Component DOIs are explained in the CrossRef Help System:
DOIs may be assigned to items that are part of a journal article, book chapter, or any other content item. A component would typically be a figure, table, or image which is part of or referred to by the parent item. Assigning a DOI to a component allows direct linking to the component item.
Component DOIs are DOIs, i.e. persistent identifiers that link directly to the resource in question, e.g. a figure in a publication. The component DOI for a figure in a PLOS paper used in the 2011 post still works as expected, despite changes to the URL of the journal landing page.
The problem with component DOIs is the problem with DOIs in general: there is basic functionality common to all DOIs, and there are additional services specific to subgroups of DOIs. This confuses users - in particular since there is no easy way to immediately see what kind of DOI they have in front of them - and in the case of component DOIs there is one important feature missing.
DOis are assigned by registration agencies (CrossRef and DataCite are the most relevant ones for scholarly content), and these RAs have built different services around DOIs, e.g. different ways to describe and search the metadata (title, authors, etc.) associated with a DOI. Component DOIs are again different, the most important difference is that in the CrossRef implementation they they are not discoverable by querying the CrossRef system. Component DOIs are also always associated with a parent DOI (for the article, book, etc.). Although this is the expected behavior, we shouldn’t expect component DOIs to always look like an extension of the parent DOI, as in
10.1371/journal.pone.0006022.g002 used in the example above.
In essence, a component DOI is a DOI light. We can use them for persistent linking, but we can’t use them for discovery via the CrossRef Metadata Search (and by extension other indexing services). A common use case for component DOIs is supplementary information in a journal article. Content in supplementary information files is already much harder to find than content in the body of an article, using component DOIs instead of regular DOIs makes the content again harder to find.
All of this might not have been much of an issue when I wrote the 2011 post, but making the data underlying a publication publicly available and discoverable is increasingly becoming something that funders, publishers and institutions expect.
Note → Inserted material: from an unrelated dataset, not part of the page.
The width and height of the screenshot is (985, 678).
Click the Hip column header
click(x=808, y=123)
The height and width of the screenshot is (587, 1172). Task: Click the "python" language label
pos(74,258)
Most of these data are not deposited in dedicated data repositories, but in supplementary information files (for PLOS articles published since March 2014 this is true for more than 50% of papers). Using regular DOIs for supplementary information files with proper metadata and proper inclusion in indexing services will make it easier to find, access and reuse these data.
Unfortunately that still leaves us with the problem that the supplementary information files then will have CrossRef DOIs, whereas data repositories typically use DataCite DOIs, so that we need to search for these datasets in two different places. But that is material for another post.